Statement by Hjálmar W. Hannesson
Permanent Representative of Iceland to the United Nations
Open Debate in the Security Council
Natural resources and conflicts
25th June 2007.
At the outset I would like to thank the Belgian Presidency of the Security Council for convening this open debate and giving us the opportunity to participate in the discussion on the complex relationship between natural resources and conflicts. As other speakers have pointed out before me the theme of today´s debate is a cross-cutting issue that includes prevention of conflict and crises management, UN Security Council sanctions, peacekeeping operations and peacebuilding to name a few. We believe that a thematic debate by the Security Council on this issue is indeed timely.
The concept paper prepared by the Belgian Presidency provides an excellent basis for our discussion, underlining the complex link between natural resources and conflict and how effective and responsible management of resources can contribute to post-conflict recovery. In too many cases we have seen how exploitation of natural resources, even fish stocks, and high value commodities has become a direct or indirect cause of conflict, as well as the financial means for maintaining it. Good and transparent governance of natural resources is an essential ingredient in maintaining stability.
In this context, we recognize the impact and value of the Kimberley process on the exploitation of ,,blood diamonds". Access to water is in some parts of the world also increasingly becoming a source of conflicts that we need to address with a more integrated approach. As fossil fuels will become less accessable in the future we need to ensure access to alternate energy.
In a broader context, I would also like to mention clear threats to security and democracy such as poverty, debt and environmental pollution. One of the biggest threats to stability and democracy in the future will be unsustainable use of the world´s resources and irreversible pollution. Iceland participated in and welcomed the timely open debate in the Security Council on 17 April this year on Climate Change and Security, organised by the British Presidency of the Council.
Peacekeeping operations are one of the most important areas of UN activities with a growing number of operations. We need to ensure that the current UN´s peacekeeping and peacebuilding work places sufficient attention to responsible and effective resource management.
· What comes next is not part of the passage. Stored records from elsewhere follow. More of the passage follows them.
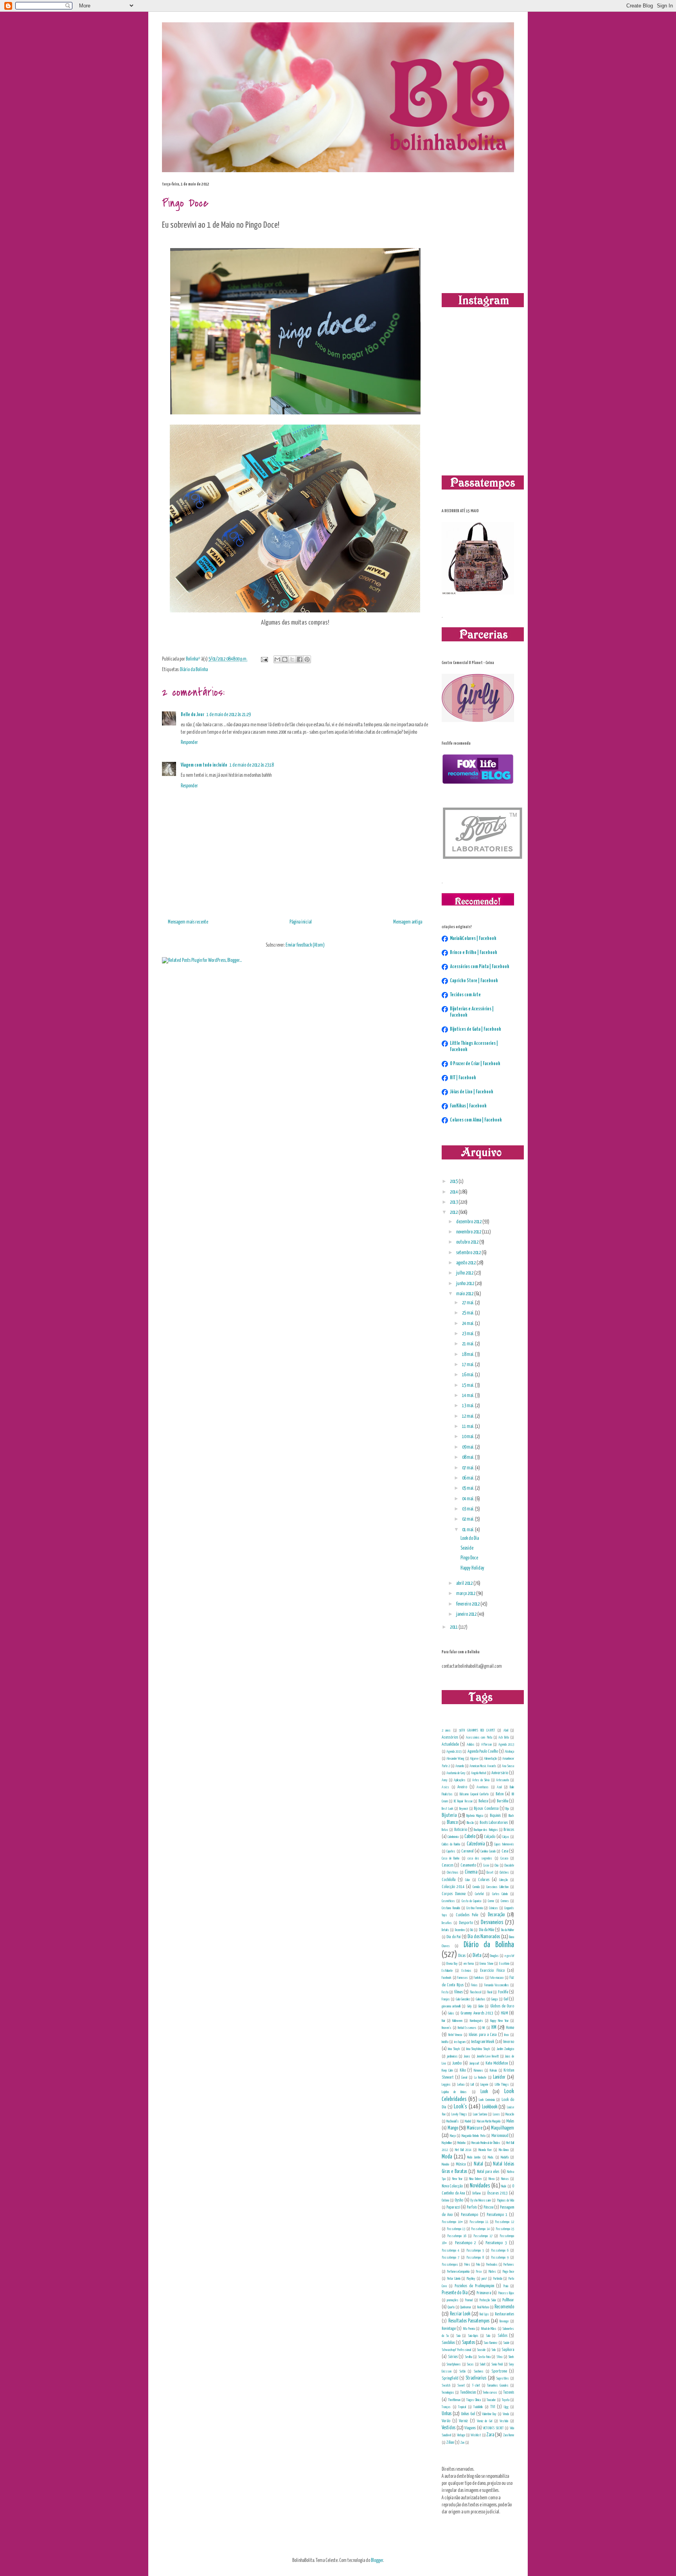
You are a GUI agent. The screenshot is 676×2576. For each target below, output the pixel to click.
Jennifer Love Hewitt (487, 2056)
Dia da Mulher (507, 1930)
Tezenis (508, 2392)
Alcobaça (509, 1751)
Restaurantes (504, 2314)
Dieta (477, 1955)
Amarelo (459, 1766)
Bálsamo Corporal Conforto (474, 1794)
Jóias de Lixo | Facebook (471, 1091)
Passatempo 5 (475, 2250)
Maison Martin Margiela (489, 2121)
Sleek (511, 2357)
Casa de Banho (450, 1858)
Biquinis (495, 1815)
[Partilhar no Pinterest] (307, 659)
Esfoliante (447, 1971)
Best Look (447, 1809)
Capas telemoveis (504, 1844)
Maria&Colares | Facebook (473, 938)
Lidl (472, 2084)
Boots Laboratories (494, 1822)
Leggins (446, 2084)
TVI (492, 2407)
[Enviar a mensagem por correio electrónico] (263, 659)
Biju (507, 1809)
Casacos (447, 1865)
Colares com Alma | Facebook (476, 1120)
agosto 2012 (466, 1262)
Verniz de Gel (484, 2421)
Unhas (446, 2413)
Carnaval (467, 1851)
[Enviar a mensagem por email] (277, 659)
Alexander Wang (455, 1759)
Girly (469, 2006)
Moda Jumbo (473, 2157)
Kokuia (493, 2070)
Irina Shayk (454, 2049)
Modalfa (505, 2157)
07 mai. (468, 1468)
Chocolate (509, 1865)
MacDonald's (452, 2121)
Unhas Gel (468, 2414)
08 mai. (468, 1457)
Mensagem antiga (407, 922)
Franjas (446, 1999)
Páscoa (488, 2207)
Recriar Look (460, 2314)
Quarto (451, 2307)
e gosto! (509, 1956)
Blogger (377, 2560)
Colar (467, 1880)
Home (510, 2027)
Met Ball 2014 (463, 2150)
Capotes (450, 1851)
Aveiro (462, 1787)
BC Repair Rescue (463, 1801)
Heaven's (446, 2028)
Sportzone (499, 2371)
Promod (469, 2300)
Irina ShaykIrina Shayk (478, 2049)
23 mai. (468, 1333)
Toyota (505, 2400)
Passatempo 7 (450, 2257)
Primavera (483, 2293)
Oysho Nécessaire (480, 2200)
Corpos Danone (454, 1894)
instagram (460, 2042)
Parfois (472, 2207)
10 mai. (468, 1436)
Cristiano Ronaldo (451, 1908)
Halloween (457, 2021)
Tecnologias (448, 2392)
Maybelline (447, 2143)
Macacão (509, 2114)
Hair (443, 2021)
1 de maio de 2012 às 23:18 (251, 765)
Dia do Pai (453, 1937)
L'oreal (464, 2077)
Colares (483, 1880)
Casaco (504, 1858)
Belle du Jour (192, 714)
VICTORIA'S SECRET (493, 2428)
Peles (467, 2264)
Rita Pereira (469, 2329)
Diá (471, 1930)
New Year (457, 2179)
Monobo (445, 2164)
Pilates (492, 2272)
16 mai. (468, 1374)
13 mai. (468, 1405)
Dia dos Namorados (483, 1936)
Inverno (508, 2042)
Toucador (491, 2400)
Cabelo (469, 1836)
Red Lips (484, 2314)
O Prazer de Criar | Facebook (475, 1063)
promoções (452, 2300)
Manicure (474, 2128)
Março (453, 2136)
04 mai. (468, 1498)
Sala (488, 2336)
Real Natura (483, 2307)
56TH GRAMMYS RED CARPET (477, 1730)
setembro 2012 (469, 1252)
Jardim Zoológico (505, 2049)
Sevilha (468, 2357)
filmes (458, 1992)
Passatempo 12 (504, 2222)
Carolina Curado (487, 1851)
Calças (505, 1837)
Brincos (508, 1829)
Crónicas (493, 1908)
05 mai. (468, 1488)
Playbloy (470, 2279)
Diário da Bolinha (194, 669)
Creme (491, 1901)
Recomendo (504, 2307)
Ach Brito (503, 1737)
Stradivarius (476, 2378)
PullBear (508, 2300)
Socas (470, 2364)
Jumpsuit (474, 2063)
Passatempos (450, 2264)
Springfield (450, 2378)
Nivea (491, 2179)
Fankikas (479, 1978)
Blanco (452, 1822)
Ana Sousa (508, 1766)
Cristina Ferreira (474, 1908)
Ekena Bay (451, 1964)
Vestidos (448, 2427)
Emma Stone (486, 1964)
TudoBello (478, 2407)
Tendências (468, 2392)
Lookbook (489, 2107)
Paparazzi (453, 2207)
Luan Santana (480, 2114)
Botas (445, 1830)
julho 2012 (465, 1273)
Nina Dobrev (475, 2179)
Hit (483, 2028)
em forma (469, 1964)
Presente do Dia (454, 2292)
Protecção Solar (487, 2300)
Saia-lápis (473, 2336)
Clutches (504, 1872)
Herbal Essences (467, 2028)
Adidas (471, 1744)
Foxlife (503, 1992)
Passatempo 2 (465, 2243)
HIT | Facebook (463, 1077)
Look (484, 2091)
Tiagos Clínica (473, 2400)
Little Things (502, 2084)
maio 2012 (465, 1293)
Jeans (467, 2056)
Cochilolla (448, 1880)
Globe (481, 2006)
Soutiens (479, 2371)
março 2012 (466, 1593)
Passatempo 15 (505, 2229)
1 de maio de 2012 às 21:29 (228, 714)
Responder (189, 742)
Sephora (508, 2349)
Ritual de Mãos (489, 2329)
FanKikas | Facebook (468, 1106)
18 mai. (468, 1354)
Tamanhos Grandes (498, 2385)
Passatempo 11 (479, 2222)
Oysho (459, 2200)
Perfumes (508, 2264)
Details (445, 1930)
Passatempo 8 (475, 2257)
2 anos (446, 1730)
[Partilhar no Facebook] (300, 659)
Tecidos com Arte (465, 994)
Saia (458, 2336)
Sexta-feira (484, 2357)
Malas (510, 2121)
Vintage (461, 2435)
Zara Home (508, 2435)
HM (493, 2027)
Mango (453, 2128)
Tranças (446, 2407)
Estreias (466, 1971)
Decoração (496, 1914)
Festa (445, 1992)
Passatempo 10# (452, 2222)
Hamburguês (476, 2021)
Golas (451, 2013)
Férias (474, 1985)
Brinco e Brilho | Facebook (473, 952)
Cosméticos (448, 1901)
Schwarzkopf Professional (456, 2350)
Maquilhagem (502, 2128)
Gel (505, 1999)
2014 (454, 1192)
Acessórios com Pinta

The Peacebuilding Commission should also be an effective and flexible instrument in this context. We would favour a stronger role for the Peacebuilding Commission to post-conflict utilization of natural resources and environmental preservation. We need to address how the Security Council and other UN institutions can be better equipped to tackle this issue, but the Council has a key role to play as outlined in resolution 1625 (2005). There is a need to further enhance and promote systematic international cooperation on resource related security, including regional cooperation.
This debate will help to advance greater focus on this increasingly important issue.